__Task to carry out__.
Write out, word for word, the lines below from the one containing "outer (460, 578)" up to and including the one containing "In order to click on again".

## Start Records shown

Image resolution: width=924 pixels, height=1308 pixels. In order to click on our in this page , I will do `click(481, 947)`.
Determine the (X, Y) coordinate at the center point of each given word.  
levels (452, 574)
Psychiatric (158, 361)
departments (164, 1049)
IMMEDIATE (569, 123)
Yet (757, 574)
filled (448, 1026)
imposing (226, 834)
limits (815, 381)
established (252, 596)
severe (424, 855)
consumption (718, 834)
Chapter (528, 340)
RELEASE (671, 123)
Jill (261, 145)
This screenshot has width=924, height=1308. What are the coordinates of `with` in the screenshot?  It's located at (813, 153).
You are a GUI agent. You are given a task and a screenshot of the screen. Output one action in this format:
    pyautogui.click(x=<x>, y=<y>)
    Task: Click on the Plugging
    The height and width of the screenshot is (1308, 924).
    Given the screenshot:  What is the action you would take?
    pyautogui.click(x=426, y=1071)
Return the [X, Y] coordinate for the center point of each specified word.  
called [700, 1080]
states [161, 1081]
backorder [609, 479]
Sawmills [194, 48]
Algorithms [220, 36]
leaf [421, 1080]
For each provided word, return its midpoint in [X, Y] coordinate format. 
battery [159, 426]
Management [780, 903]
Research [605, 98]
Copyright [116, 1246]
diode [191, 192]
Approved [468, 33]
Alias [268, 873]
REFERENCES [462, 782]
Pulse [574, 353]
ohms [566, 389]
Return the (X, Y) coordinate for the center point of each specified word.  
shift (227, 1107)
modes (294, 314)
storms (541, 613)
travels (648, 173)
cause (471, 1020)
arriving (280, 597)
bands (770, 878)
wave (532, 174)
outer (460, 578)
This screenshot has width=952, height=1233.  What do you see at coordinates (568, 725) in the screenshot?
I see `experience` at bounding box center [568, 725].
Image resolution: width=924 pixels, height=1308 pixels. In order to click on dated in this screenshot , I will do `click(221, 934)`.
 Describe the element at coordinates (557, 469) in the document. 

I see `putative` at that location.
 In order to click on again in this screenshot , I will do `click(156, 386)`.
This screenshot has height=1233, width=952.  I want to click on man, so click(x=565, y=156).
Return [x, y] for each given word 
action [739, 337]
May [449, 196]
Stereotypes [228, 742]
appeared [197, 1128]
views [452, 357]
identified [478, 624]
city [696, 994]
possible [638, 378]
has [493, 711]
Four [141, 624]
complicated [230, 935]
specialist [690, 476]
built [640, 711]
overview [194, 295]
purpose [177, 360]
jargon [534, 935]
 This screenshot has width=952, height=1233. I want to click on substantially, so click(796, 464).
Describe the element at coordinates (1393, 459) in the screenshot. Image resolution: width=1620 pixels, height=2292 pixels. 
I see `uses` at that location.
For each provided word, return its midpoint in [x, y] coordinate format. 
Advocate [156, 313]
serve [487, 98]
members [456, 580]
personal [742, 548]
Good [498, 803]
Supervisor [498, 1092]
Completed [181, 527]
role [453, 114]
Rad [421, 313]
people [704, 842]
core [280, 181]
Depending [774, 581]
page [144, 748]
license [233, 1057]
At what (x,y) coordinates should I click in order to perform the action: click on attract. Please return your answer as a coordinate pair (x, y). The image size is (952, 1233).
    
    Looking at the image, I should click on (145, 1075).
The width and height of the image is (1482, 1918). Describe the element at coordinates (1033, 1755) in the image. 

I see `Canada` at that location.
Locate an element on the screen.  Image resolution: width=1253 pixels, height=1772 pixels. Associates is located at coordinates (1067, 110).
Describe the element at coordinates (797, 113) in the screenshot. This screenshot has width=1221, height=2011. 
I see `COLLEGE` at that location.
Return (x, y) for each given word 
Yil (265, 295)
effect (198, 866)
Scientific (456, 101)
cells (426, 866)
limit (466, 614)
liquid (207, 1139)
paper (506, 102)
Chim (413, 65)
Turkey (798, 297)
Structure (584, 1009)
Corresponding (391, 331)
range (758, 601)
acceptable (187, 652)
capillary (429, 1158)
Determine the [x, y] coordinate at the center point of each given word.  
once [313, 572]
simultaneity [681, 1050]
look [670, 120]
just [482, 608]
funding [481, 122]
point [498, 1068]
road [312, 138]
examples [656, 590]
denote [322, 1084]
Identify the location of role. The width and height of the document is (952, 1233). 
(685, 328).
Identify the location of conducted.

## End Records shown

__Final result__.
outer (460, 578)
This screenshot has width=952, height=1233.  What do you see at coordinates (568, 725) in the screenshot?
I see `experience` at bounding box center [568, 725].
Image resolution: width=924 pixels, height=1308 pixels. In order to click on dated in this screenshot , I will do `click(221, 934)`.
 Describe the element at coordinates (557, 469) in the document. 

I see `putative` at that location.
 In order to click on again in this screenshot , I will do `click(156, 386)`.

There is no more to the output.